Is the community really saving any money if it comes at the expense of our workers? Is the discount labor worth a generation of broken down middle aged men with no savings, health insurance, or retirement funds? That’s a tragedy all on its own. The debate over unions is not clear cut, but if we’re going to be investing into our infrastructure, we should consider workers as part of that deal.
Believe it our not, I’m not entirely against privatization. Putting natural monopolies (our pipes, electrical grid, and sewage systems) into the hands of private companies is a recipe for disaster. But I do think it’s possible to utilize market forces for certain aspects of public utilities while maintaining equity, control, and transparency. Take for example electric utilities in Singapore, a thriving city-state which ranks number two on the Heritage Foundation’s Index of Economic Freedom.
In Singapore, electricity generation, transmission, distribution, and retail are all separate. Market forces allow multiple electricity companies to compete over the generation of electricity or retail services while a single, heavily regulated company handles the distribution (Singapore can get away with privatizing their electrical grid because they are a single wealthy city state rather than a poor Midwestern city).
Compare the model in Singapore to the vertically integrated Ameren MO which we have here in St. Louis. Ameren generates the electricity, distributes, and sells it to the consumers. They have a government granted monopoly which has its rates capped and regulated by the State. As to be expected, the regulatory authority has to compete with Ameren’s profit motive. Some states have experimented with deregulating their electricity rates, allowing competition among retail suppliers to determine the prices. It appears that those states end up paying more for electricity than regulated states and many of them have converted back to regulated systems.
In fact, the US is taking advantage of market forces where applicable. A nationally regulated wholesale electricity market exists which allows electricity generators and transmission systems to compete for business. But local power grids are still regulated by local government. I’m not against experimenting with privatizing certain aspects of our electric utilities, but the grid is off limits.

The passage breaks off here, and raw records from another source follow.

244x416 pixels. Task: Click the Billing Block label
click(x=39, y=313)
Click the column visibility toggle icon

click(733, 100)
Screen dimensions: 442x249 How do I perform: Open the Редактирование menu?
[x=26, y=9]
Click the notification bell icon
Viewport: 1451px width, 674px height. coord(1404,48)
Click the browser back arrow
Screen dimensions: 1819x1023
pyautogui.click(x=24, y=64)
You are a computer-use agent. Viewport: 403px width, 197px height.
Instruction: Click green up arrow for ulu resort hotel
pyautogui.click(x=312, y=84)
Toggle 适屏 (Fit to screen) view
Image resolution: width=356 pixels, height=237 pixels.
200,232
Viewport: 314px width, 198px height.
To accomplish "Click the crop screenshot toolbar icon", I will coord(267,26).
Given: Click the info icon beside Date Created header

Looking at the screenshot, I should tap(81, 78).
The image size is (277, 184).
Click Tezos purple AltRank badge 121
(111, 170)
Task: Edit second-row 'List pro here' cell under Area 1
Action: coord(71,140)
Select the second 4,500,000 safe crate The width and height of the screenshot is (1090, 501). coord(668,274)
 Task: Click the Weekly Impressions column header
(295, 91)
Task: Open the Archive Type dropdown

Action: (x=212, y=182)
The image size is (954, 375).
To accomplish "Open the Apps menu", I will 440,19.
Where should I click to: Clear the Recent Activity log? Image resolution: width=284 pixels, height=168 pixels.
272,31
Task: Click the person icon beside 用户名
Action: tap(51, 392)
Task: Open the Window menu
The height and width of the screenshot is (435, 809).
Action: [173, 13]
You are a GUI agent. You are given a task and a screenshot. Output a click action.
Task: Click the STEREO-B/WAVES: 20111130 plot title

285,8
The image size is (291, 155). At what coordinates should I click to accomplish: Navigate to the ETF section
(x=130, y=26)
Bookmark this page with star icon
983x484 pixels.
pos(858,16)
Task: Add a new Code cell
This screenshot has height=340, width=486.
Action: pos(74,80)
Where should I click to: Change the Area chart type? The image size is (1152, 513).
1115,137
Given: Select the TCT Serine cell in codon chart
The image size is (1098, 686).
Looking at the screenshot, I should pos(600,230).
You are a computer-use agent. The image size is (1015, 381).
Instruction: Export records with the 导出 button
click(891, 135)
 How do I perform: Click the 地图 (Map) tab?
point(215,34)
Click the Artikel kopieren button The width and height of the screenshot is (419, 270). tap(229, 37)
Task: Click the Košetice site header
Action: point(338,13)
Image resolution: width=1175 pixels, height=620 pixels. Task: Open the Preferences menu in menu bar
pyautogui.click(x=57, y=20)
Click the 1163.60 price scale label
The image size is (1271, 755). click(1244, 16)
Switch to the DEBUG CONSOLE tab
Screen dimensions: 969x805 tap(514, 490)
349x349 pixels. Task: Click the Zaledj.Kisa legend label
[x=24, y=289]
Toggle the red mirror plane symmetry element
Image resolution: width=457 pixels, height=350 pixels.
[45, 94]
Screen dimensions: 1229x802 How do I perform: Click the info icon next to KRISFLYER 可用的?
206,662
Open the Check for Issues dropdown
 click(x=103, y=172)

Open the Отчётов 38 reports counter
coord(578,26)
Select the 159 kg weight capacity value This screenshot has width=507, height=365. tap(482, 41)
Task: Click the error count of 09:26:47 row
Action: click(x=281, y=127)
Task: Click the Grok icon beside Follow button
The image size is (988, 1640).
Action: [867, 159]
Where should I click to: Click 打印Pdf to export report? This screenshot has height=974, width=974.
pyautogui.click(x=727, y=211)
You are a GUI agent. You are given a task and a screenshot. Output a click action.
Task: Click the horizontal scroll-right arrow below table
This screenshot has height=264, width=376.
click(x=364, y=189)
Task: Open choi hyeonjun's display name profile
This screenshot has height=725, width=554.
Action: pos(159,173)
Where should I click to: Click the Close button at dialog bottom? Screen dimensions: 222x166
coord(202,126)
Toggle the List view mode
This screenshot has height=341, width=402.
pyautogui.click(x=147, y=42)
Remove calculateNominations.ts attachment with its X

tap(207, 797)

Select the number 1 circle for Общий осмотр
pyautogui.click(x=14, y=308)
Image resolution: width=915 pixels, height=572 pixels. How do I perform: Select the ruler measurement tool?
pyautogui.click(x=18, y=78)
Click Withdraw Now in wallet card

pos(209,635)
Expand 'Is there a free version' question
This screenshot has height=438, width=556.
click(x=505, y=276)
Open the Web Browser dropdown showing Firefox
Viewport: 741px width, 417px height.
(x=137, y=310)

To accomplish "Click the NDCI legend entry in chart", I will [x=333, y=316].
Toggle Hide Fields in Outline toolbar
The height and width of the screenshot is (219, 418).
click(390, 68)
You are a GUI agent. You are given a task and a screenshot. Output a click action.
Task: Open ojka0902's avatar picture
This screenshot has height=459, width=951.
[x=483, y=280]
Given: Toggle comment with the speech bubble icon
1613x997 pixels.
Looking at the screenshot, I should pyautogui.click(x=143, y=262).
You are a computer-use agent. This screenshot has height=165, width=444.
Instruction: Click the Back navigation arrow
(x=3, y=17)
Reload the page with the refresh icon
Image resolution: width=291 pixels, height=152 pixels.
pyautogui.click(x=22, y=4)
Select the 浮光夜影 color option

Back to the airport. Should we privatize Lambert?
Lambert International Airport is not a natural monopoly. It has to compete with other airports over the business of airline companies. I mentioned at the beginning of this article that private airports have been shown to be more efficient and responsive to passenger needs, and that is thanks to competition. The FAA would regulate the process and put caps on how high fees may be raised, so that should protect us from the potential downside of a company hiking up fees and driving the airport into the ground for a profit.
At the same time, I am very skeptical of the team of advisors chosen to guide our city through this process. After seeing how easily the Kiel Group squirmed its way out of a previously agreed upon deal over the Scottrade Center I question whether our current government officials are capable of going toe to toe with the highly skilled and practiced negotiators of a multi-million dollar corporation.
The next couple of years promise to be interesting. As citizens, we should all be educating ourselves on the pros and cons of public private partnerships because there are going to be a lot more coming down the shoot. We cannot fall victim to short term thinking. Our future is at stake.